Nested deep learning with learned network embeddings for software defect prediction

Abstract

Existing software (SW) defect prediction approaches and the models are majorly based on features extracted from the code of the software to build defect datasets for predictive modeling. However, these models fail to sufficiently capture the complex, latent dependencies within the software components, which acts as a hindrance in achieving higher predictive accuracy. This study introduces an improved defect prediction model, the Nested Deep Learning (NDL) model, that leverages network embeddings from call graphs for enhanced representation of intricate hierarchical class dependencies and interactions. This work evaluates six network-embedding algorithms by applying them to call graphs of 10 real software projects, generating embeddings of dimensions 32 and 128. A total of 50 NDL models—with and without dropout layers—are developed, and a comparative evaluation of these models is conducted against traditional classifier-based models. This evaluation demonstrated the superiority of the NDL model with dropout, achieving a mean AUC of 0.87, an 8.98 % improvement over the traditional classifier-based models. Among the evaluated embedding methods, LINE embeddings outperformed others, and integrating network embeddings with software metrics led to a 15.85 % AUC improvement over using software metrics alone.
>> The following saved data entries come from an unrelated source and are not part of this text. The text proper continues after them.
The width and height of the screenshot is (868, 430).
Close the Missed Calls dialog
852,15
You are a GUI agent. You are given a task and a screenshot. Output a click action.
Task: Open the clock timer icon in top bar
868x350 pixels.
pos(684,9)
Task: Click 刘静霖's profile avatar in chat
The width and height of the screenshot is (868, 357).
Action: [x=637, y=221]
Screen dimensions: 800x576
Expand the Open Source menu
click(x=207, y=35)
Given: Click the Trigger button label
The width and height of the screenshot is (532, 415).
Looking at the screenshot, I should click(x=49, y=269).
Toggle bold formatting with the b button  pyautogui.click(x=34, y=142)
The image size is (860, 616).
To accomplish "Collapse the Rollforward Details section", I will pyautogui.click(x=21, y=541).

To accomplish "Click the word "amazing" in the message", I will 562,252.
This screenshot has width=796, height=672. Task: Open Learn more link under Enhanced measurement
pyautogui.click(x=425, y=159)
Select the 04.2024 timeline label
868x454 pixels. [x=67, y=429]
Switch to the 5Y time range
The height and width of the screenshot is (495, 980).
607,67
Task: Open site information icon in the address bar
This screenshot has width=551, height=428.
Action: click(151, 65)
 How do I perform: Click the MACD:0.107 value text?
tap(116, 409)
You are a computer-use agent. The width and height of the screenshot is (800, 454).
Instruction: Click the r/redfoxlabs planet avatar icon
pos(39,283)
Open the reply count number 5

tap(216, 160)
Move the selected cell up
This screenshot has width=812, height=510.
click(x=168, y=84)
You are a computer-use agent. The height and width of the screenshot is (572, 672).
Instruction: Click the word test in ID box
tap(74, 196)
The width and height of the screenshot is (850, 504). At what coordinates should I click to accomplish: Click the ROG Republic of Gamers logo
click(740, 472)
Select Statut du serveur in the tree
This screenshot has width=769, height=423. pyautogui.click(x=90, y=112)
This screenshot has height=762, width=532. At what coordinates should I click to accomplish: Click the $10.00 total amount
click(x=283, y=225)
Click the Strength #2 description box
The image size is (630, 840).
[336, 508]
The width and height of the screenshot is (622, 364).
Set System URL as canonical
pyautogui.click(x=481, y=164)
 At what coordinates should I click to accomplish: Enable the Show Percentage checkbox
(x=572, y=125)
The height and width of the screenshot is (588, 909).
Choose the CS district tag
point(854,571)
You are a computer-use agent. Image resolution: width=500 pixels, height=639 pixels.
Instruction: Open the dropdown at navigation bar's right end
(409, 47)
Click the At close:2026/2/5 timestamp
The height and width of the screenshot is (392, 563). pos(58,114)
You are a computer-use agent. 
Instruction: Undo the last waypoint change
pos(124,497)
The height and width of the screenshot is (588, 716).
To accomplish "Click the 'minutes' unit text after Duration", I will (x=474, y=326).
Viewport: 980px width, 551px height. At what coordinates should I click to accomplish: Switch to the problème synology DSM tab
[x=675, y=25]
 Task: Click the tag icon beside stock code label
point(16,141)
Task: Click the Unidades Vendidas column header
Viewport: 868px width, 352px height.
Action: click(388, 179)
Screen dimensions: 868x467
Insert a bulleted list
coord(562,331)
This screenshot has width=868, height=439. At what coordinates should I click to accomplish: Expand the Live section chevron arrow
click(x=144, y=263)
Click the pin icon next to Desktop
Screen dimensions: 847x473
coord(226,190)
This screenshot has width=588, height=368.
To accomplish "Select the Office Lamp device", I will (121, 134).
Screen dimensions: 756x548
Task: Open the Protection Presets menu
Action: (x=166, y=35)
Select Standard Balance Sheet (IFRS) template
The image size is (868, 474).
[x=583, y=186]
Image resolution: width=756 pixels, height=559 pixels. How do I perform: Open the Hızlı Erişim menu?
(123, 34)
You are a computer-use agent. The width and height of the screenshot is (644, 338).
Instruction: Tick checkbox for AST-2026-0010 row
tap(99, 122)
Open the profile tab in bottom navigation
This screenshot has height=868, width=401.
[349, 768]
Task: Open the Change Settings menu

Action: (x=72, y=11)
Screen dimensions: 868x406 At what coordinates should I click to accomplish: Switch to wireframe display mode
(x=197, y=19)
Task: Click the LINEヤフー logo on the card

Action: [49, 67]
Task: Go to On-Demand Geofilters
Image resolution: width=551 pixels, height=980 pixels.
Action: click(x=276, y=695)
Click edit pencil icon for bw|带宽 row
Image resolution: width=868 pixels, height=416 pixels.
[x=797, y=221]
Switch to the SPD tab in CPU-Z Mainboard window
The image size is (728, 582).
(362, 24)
The optimal configuration—combining software metrics with LINE embeddings (dimension 128) in an NDL model with three deep learning layers and dropout—achieved a mean AUC of 0.93, surpassing all other configurations by 3.33–14.81 %. This study is the first to validate the effectiveness of a nested deep learning framework for modeling call graph dependencies through network embeddings, providing a scalable and robust approach for improving software defect prediction.